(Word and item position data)
>> Start
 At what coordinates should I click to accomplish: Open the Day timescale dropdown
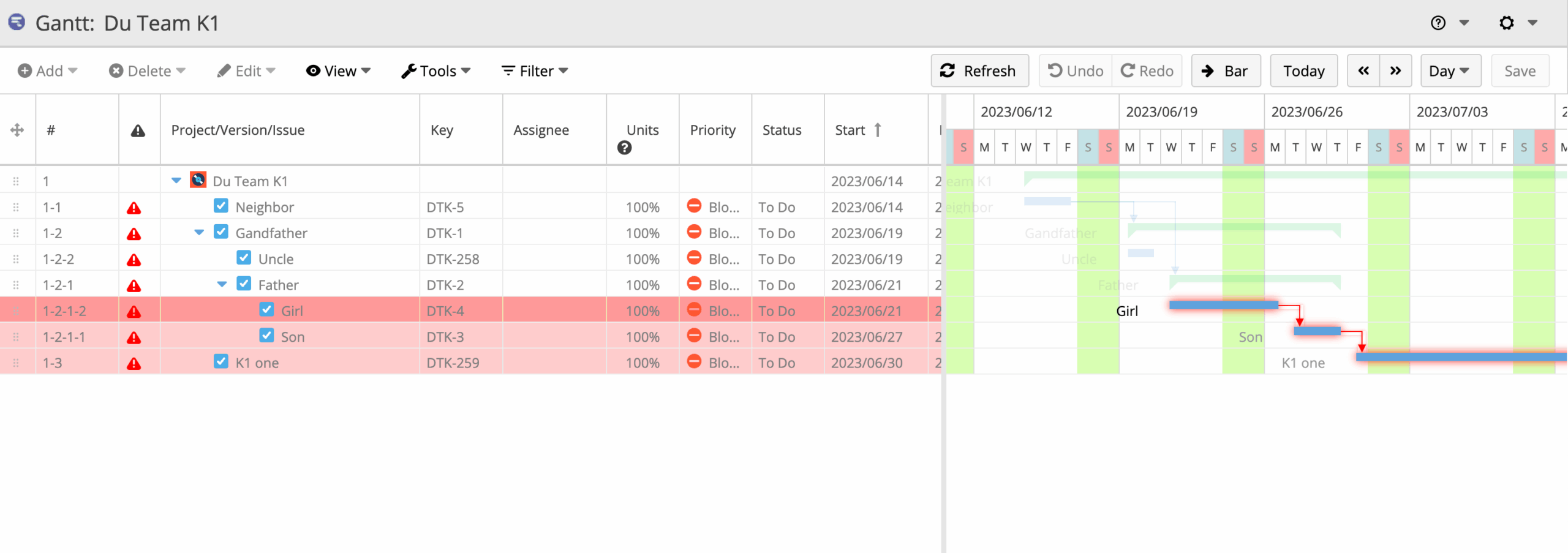point(1449,71)
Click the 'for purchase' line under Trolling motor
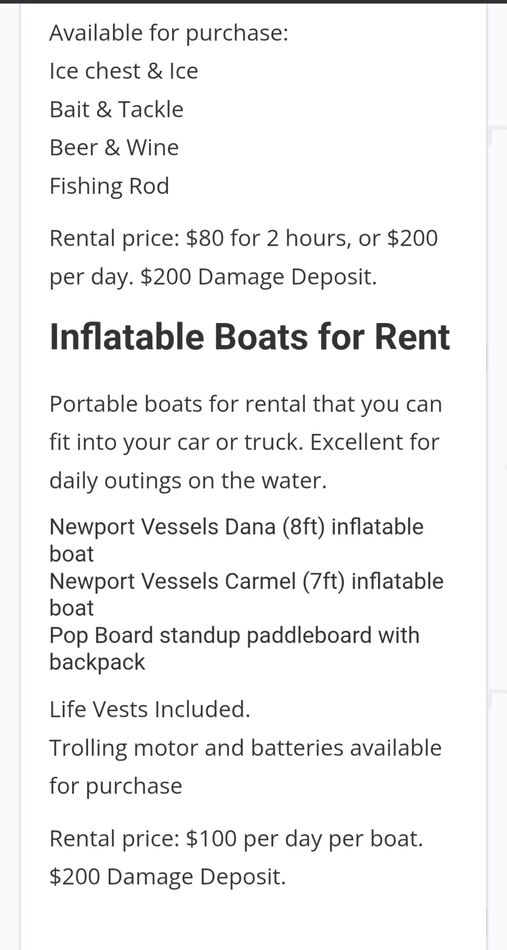The width and height of the screenshot is (507, 950). tap(116, 786)
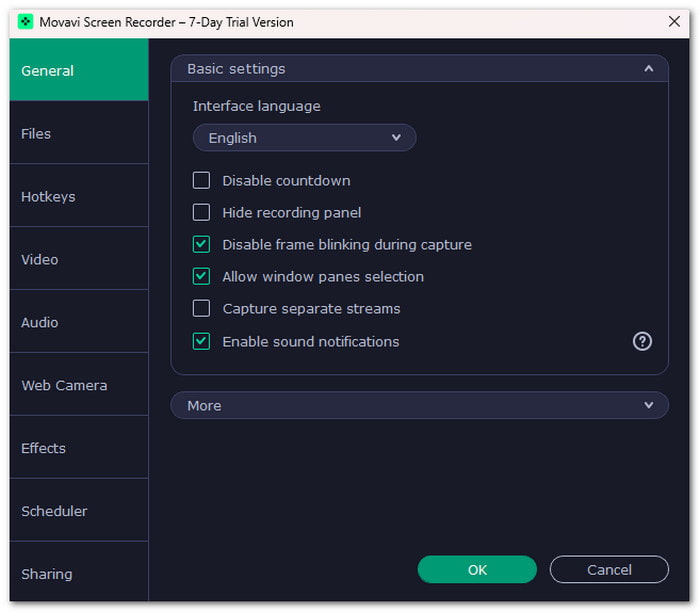Click the OK button
This screenshot has height=612, width=700.
tap(477, 570)
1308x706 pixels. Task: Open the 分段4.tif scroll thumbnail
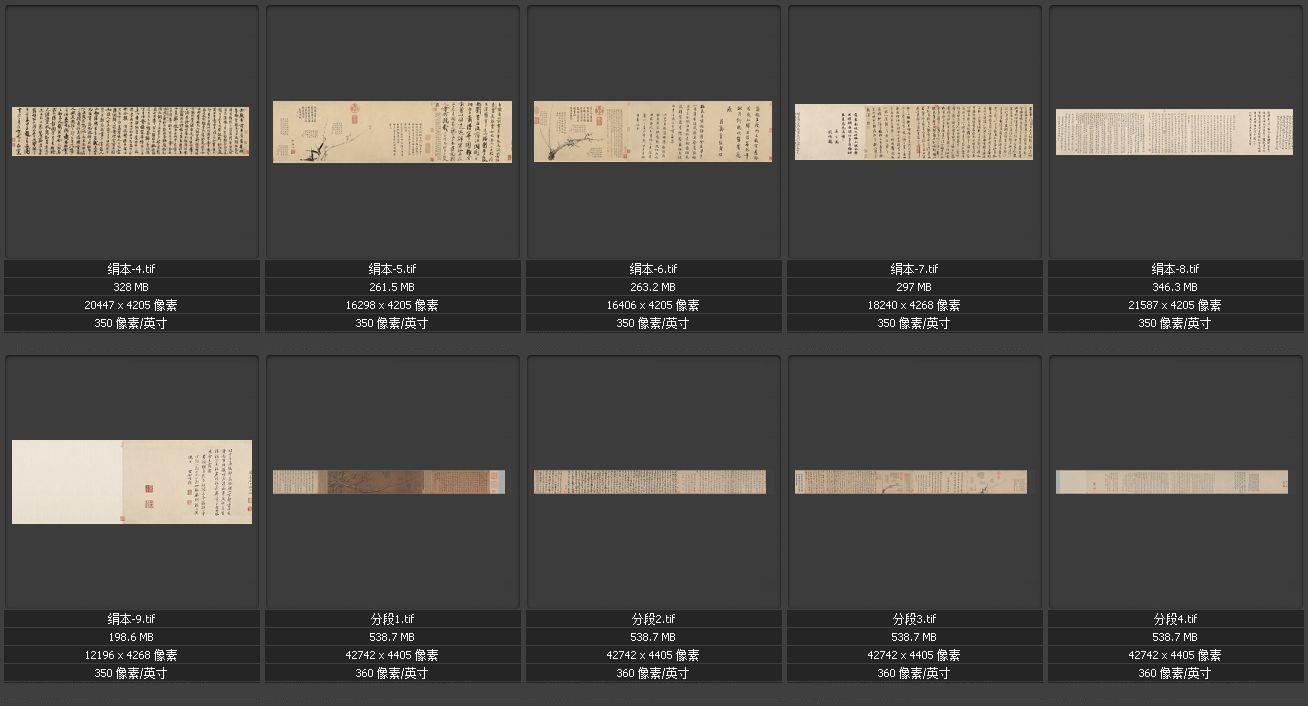click(x=1172, y=481)
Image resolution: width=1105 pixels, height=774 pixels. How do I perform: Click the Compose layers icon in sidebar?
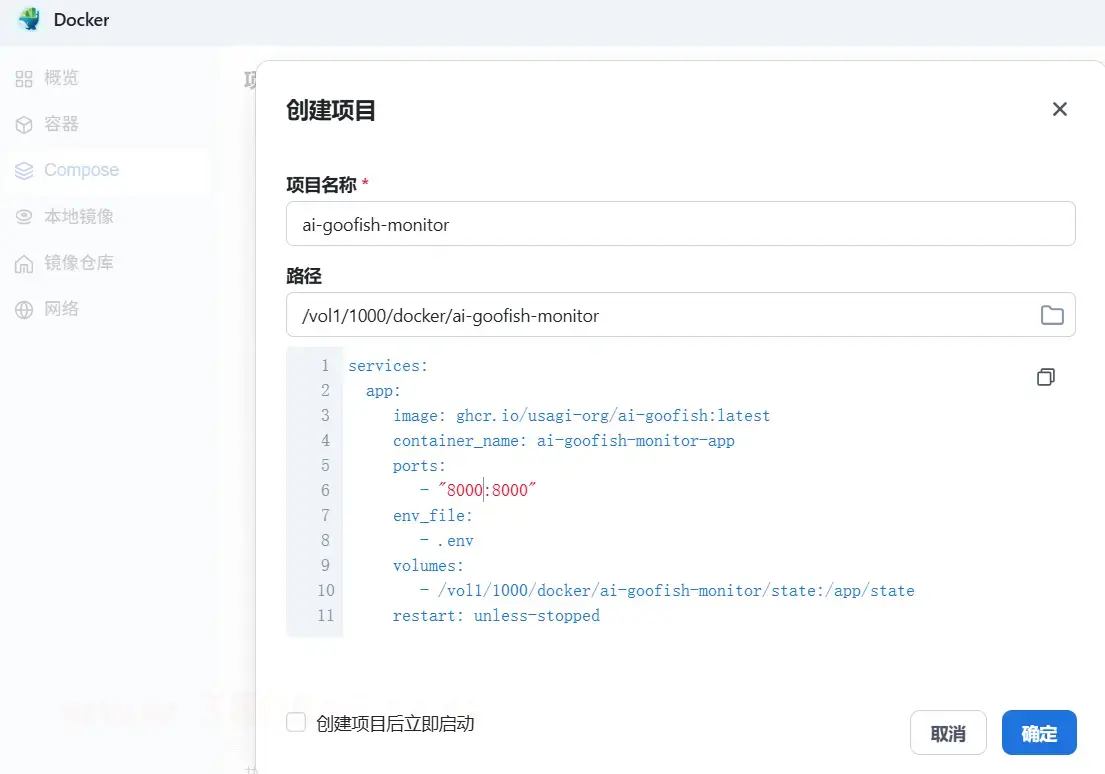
>> End
What you will do - Copy every line of the records word for word, leaving out the pictures.

Written answer -
 At what coordinates should I click to accomplish: Open the Day timescale dropdown
point(1449,71)
Click the 'for purchase' line under Trolling motor
The width and height of the screenshot is (507, 950). tap(116, 786)
Click the OK button
This screenshot has height=612, width=700.
tap(477, 570)
1308x706 pixels. Task: Open the 分段4.tif scroll thumbnail
click(x=1172, y=481)
Image resolution: width=1105 pixels, height=774 pixels. How do I perform: Click the Compose layers icon in sidebar?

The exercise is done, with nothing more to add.